> [Reading text]
Sarthak Makhija
Sarthak Makhija Databases & Storage Systems
Sarthak Makhija
Sarthak Makhija Databases & Storage Systems

Inside a Query Engine (Part 4): Expressions and Precedence

/ Query Engine, Query, Expressions, Precedence, Parsing, AST, Rust

In the previous parts of this series, we built a Handwritten Parser capable of understanding basic SELECT statements. But real-world queries are rarely that simple. Users want to filter data using complex logic: WHERE (age > 25 OR salary > 50000) AND status = 'active'.

Supporting this requires us to tackle the most challenging part of parsing: Expressions, Precedence, and Parentheses.

Why AND and OR are Complicated

At first glance, adding AND and OR seems like just adding more keywords. However, they introduce the problem of precedence. Just like in math, where 2 + 3 * 4 is 14 (not 20), in SQL, AND usually has higher precedence than OR.

If we don’t encode this precedence into our grammar, the parser won’t know whether A OR B AND C means (A OR B) AND C or A OR (B AND C).

The Building Blocks: A Simple Starting Point

Before we dive into expressions, let’s look at the basic grammar for a SELECT query. This is our foundation:

select
    = "SELECT" projection "FROM" identifier [where] [";"] ;

projection
    = "*"
    | identifier ("," identifier)* ;

where
    = "WHERE" clause ;

clause
    = identifier operator literal ;

operator
    = "=" | ">" | "<" | ">=" | "<=" | "!=" ;

identifier
    = IDENTIFIER ;

literal
    = LITERAL ;

In this version, the WHERE clause is extremely limited. It only supports a single comparison (e.g., id = 1).

Here is how the implementation looks:

fn parse_select(&mut self) -> Result<Ast, ParseError> {
    self.expect_keyword("select")?;
    let projection = self.expect_projection()?;
    self.expect_keyword("from")?;
    let table_name = self.expect_identifier()?;
    let where_clause = self.maybe_where_clause()?;
    let order_by = self.maybe_order_by()?;
    let limit = self.maybe_limit()?;
    let _ = self.eat_if(|token| token.is_semicolon());

    Ok(Ast::Select {
        table_name: table_name.to_string(),
        projection,
        where_clause,
        order_by,
        limit,
    })

> [Provided data]
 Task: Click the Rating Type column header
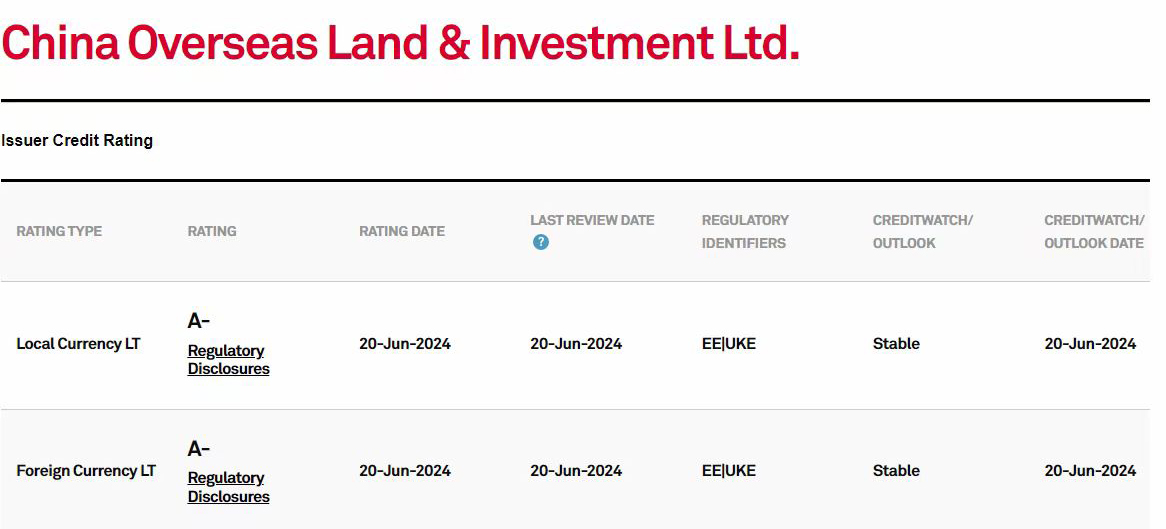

> [Work to be completed] Can you carry on the article about expressions and precedence in a query engine from the point where it ends?

> [Reply to the task]
}

fn maybe_where_clause(&mut self) -> Result<Option<WhereClause>, ParseError> {
    let is_where_clause = self.eat_if(|token| token.is_keyword("where"));
    if is_where_clause {
        let where_clause = self.expect_clause()?;
        return Ok(Some(where_clause));
    }
    Ok(None)
}

fn expect_clause(&mut self) -> Result<WhereClause, ParseError> {
    let column_name = self.expect_identifier()?;
    let operator = self.expect_operator()?;
    let literal = self.expect_literal()?;

    Ok(WhereClause::Comparison {
        column_name,
        operator,
        literal,
    })
}

fn expect_operator(&mut self) -> Result<Operator, ParseError> {
    match self.cursor.next() {
        Some(token) => Operator::from_token(token),
        None => Err(ParseError::UnexpectedEndOfInput),
    }
}

fn expect_literal(&mut self) -> Result<Literal, ParseError> {
    match self.cursor.next() {
        Some(token) => Literal::from_token(token),
        None => Err(ParseError::UnexpectedEndOfInput),
    }
}

Understanding the Baseline Parser

This code reflects a direct translation of our simple grammar. Each function, like expect_projection or expect_keyword, corresponds to a specific rule.

At this stage:

  • parse_select acts as the orchestrator, calling sub-parsers in the exact sequence expected by the SQL syntax.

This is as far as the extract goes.